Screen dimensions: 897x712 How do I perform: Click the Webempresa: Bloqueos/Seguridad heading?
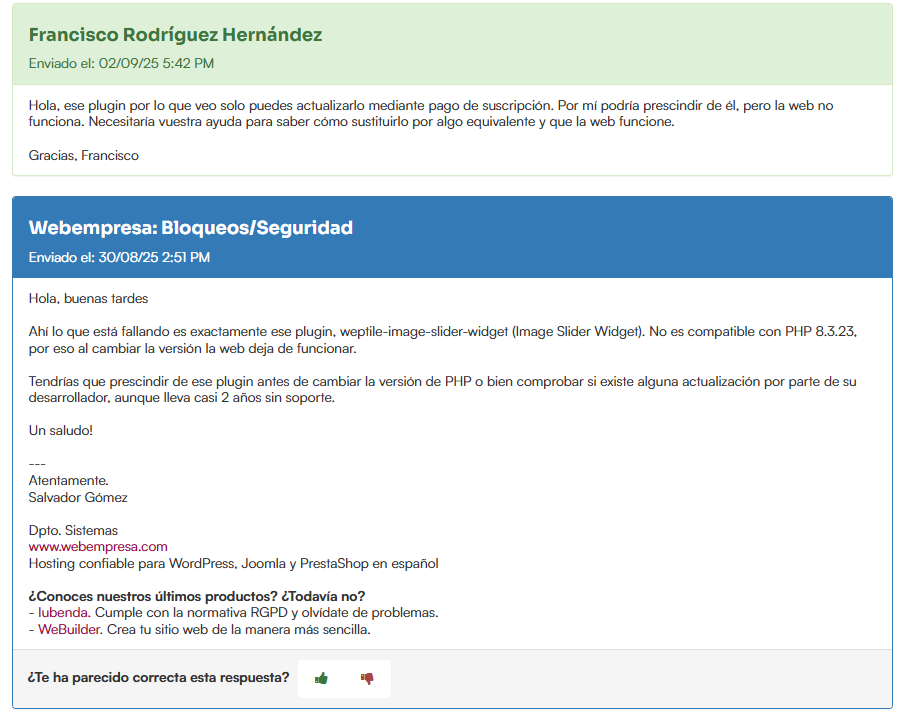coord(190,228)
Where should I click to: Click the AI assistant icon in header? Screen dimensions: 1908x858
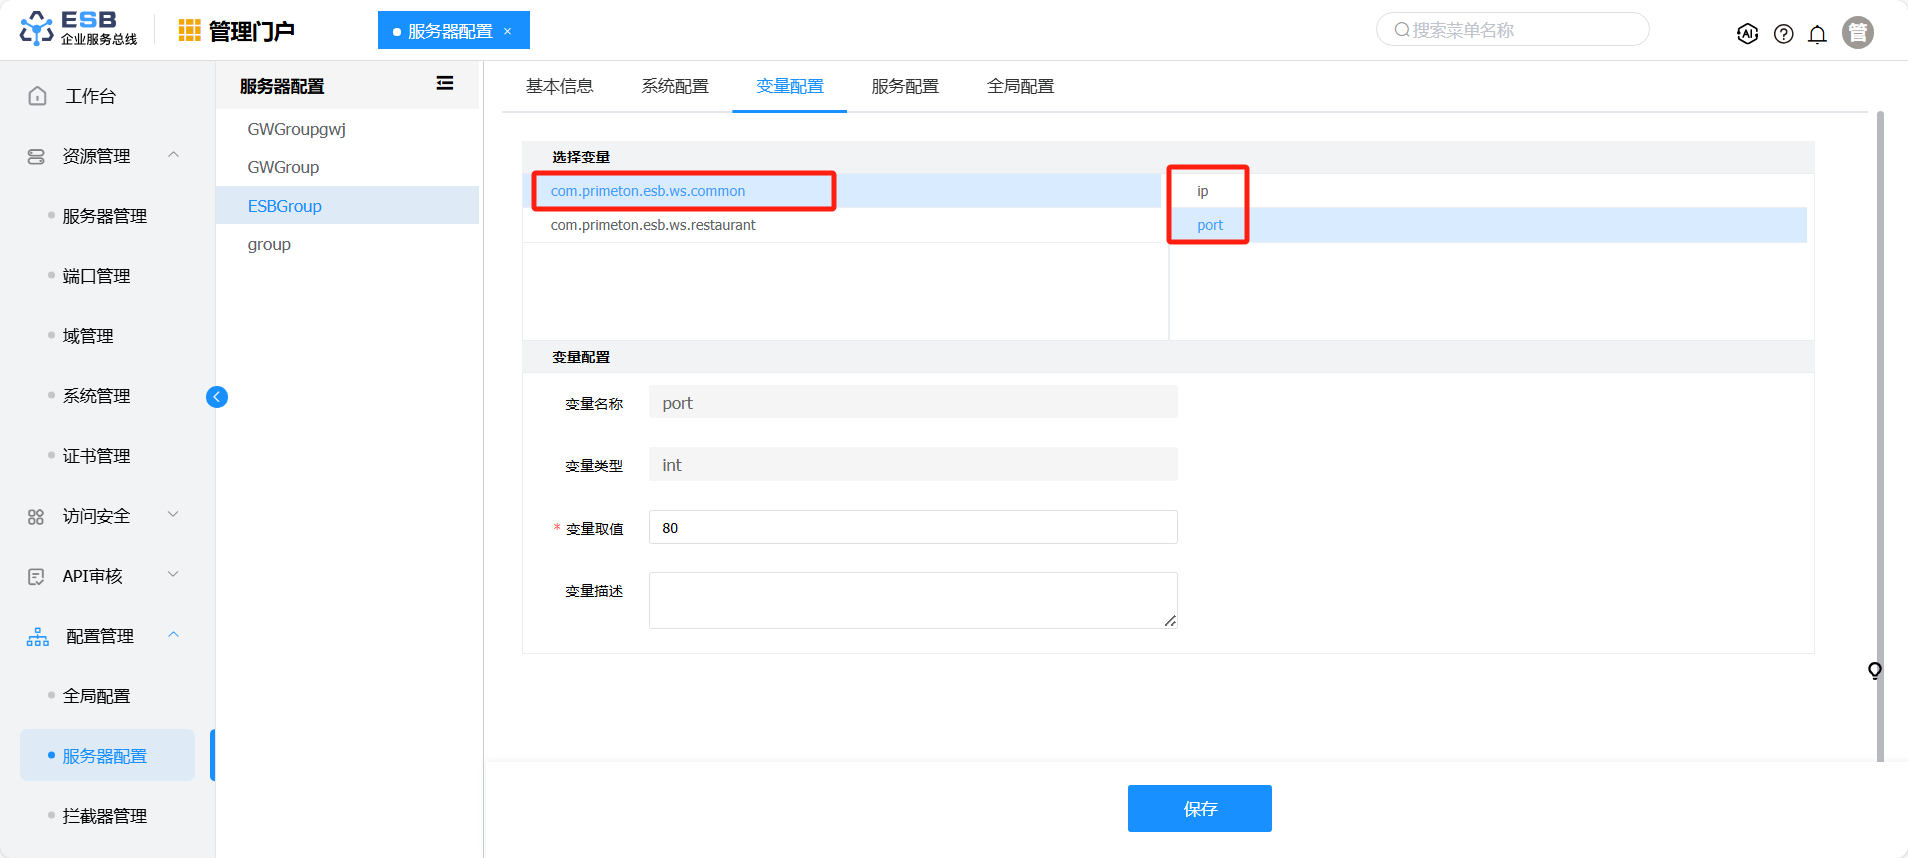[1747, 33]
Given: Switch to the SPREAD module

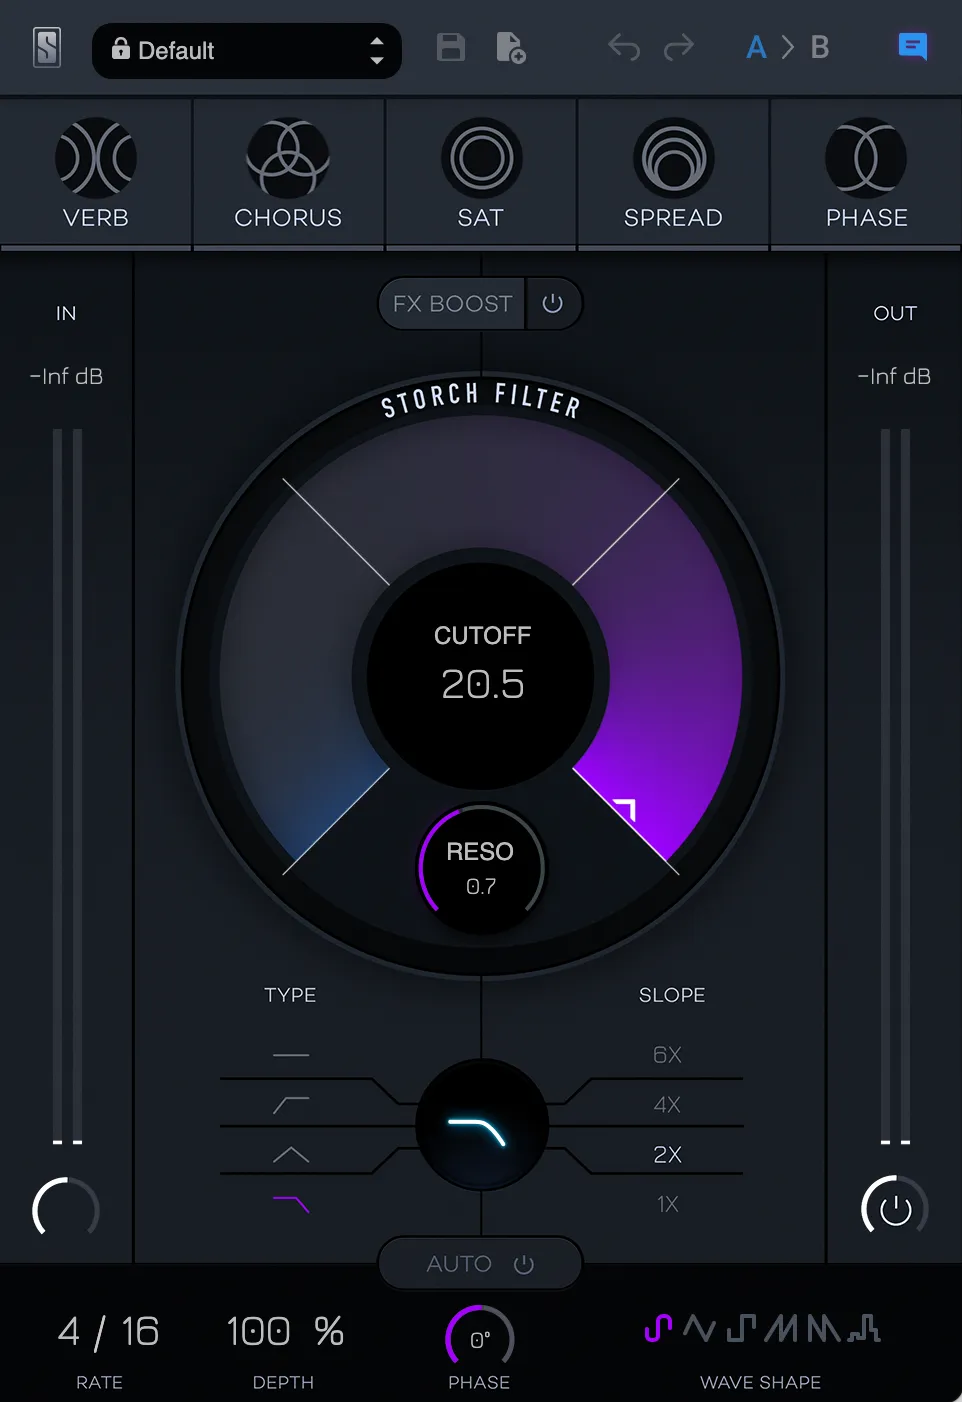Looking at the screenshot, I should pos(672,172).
------------
§ **Prompt**:
Pictures are not part of the copy. Extract exactly the lines from the line containing "Where should I" through the final line of the entries above, both included.

§ **Task answer**:
Where should I click to: Click the AI assistant icon in header? Screen dimensions: 1908x858
[1747, 33]
Given: Switch to the SPREAD module

Looking at the screenshot, I should pos(672,172).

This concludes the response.